Wednesday, August 10, 2011

More on FT's negative propaganda on Argentina


I had promised to return to the issue of inflation in Argentina, in my previous post about the Financial Times' biased coverage of the Argentine boom post-default and devaluation in 2001-02.  The important question, and not only in the Argentine  case, is whether inflation is somehow associated to excess demand,  which would justify the conservative calls to cool down the economy and promote tighter monetary and fiscal policies.  The graph below shows average capacity utilization in the Argentine economy, and it clearly shows that since 2006 the levels have reached the normal position close to 80% of utilization.

The same can be seen in the measure of the output-to-capital ratio presented below.  In other words, investment has allowed capacity to adjust to demand, and the level of the Y-K ratio to return to its normal level.  In other words, the boom has allowed the economy to recover normal levels of capacity utilization, and if the economy grew at a faster pace, capacity would have most likely adjusted.  The only way that the economy would reach full capacity would be if the rate of growth of demand was considerably faster than the ability of capacity to adjust.  From 2003 to 2010 GDP (proxy for demand) grew around 60%, while investment did 147% (the adjustment of capacity), on a cumulative basis.  Also, even though unemployment fell from close to 25% to around 7.5%, there is space for lower levels of unemployment, something that is particularly in an economy with significant numbers of employees underemployed, or employed in low productivity activities.

The real danger, as always for developing and peripheral countries, comes from the balance of payments.   The graph below shows the current account to export ratio.  Clearly the space to grow without reaching the external restriction has shrunk during the boom, approaching zero in 2011, but the limit has still not been reached.  This would be a limit, but not a capacity limit.

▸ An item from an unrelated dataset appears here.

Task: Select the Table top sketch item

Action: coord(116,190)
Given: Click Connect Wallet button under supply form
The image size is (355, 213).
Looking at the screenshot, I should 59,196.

In sum, inflation cannot be associated with excess demand, since the evidence does not support that the economy is above maximum capacity.  Further, well understood what I'm suggesting is that capacity does adjust to demand, so inflation in normal times (exclude wars and other catastrophic events) is related to cost pressures. I'll deal with the evidence for commodity prices, and distributive conflict in another post.